Hyatt Centric, launching this year, is a chain of hotels in major cities that cater primarily to millennials. Or as Hyatt calls them, “Modern Explorers,” though I’d like to think that Lewis and Clark would have stayed in Hyatts on their way to the Pacific as well, had Hyatt been on its game in the early 1800s. The Hyatt Centric promo video shows a trendy sequence of saddlebags and mustaches, all the while noting that it will be a hip place to “imbibe” on “craft cocktails” and experience the most “eclectic” of accommodations. Looks pretty cool! (If you were wondering, Lewis and Clark used saddlebags with their horses, another reason they would have stayed there. But did not have mustaches, surprisingly.)
“Centric” does a few things for Hyatt. It implies a hub, a place that is not only in the “middle of the action” in cities like New York, Paris, and Atlanta, but also a place to hang out in and of itself, either in the bar and restaurant (which will serve food and drink authentic to the region) or “The Corner,” a place to work and converse. Hyatt wants to give you everything you need to make Centric your base camp and your home away from home, giving you a city-specific experience that barely requires leaving the building. The name also suggests a high level of quality and attention paid to the particular city, as “–centric” the suffix means “focused” and can be appended to more or less to anything. I’m not sure if they will use this construction, but they could have their Chicago-Centric hotel, Boston-Centric, LA-Centric, Et Cetera Centric. Also, most subtly, the name hints at “eccentric,” which is not a bad association in this context either.

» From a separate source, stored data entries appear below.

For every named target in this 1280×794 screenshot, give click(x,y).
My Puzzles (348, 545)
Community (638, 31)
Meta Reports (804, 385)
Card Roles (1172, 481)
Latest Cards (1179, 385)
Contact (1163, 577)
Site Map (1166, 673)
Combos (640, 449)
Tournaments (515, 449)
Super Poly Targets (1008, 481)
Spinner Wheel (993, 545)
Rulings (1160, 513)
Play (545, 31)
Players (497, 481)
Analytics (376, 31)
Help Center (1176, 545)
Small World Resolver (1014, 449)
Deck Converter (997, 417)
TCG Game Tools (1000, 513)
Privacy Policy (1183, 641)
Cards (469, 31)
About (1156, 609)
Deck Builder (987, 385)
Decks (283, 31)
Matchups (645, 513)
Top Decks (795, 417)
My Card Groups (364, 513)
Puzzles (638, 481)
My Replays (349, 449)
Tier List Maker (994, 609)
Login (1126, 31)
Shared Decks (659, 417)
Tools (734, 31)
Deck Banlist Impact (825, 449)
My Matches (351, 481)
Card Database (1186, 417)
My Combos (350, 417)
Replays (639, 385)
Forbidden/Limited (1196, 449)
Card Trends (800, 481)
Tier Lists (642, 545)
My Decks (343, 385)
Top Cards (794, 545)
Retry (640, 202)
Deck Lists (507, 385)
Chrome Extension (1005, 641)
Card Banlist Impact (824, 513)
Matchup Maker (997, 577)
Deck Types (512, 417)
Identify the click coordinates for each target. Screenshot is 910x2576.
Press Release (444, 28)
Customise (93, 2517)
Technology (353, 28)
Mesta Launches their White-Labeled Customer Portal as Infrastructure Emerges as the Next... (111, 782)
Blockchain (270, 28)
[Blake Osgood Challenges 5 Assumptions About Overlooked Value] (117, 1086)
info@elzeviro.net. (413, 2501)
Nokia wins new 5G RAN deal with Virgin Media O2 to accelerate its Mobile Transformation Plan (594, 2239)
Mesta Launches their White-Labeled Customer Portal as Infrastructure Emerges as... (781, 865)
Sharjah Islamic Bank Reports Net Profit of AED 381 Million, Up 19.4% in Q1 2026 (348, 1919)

But Centric, for all its super-suite and spot-on messages, didn’t do it for me in the tonality department. Latinate names feel older and slower, as would be appropriate for engineering, B2B tech, or consulting–companies that want to induce an established, straightforward, and textbook-smarts feel. In this burgeoning world of modern, hip-hip-hotels, the name just doesn’t feel sufficiently new and exciting. It is a name whose tonality doesn’t align with the experience of the product, which is very important in crafting a successful brand. Especially since “Hyatt” already carries all the respect and weighty, established feel they need, I would have encouraged them to adopt a livelier name for this venture. Put simply, when I travel to a new city, I usually don’t want to fall asleep immediately upon getting to my hotel.
All in all, though the name passes inspection (no bugs in the meaning), it could be more exciting.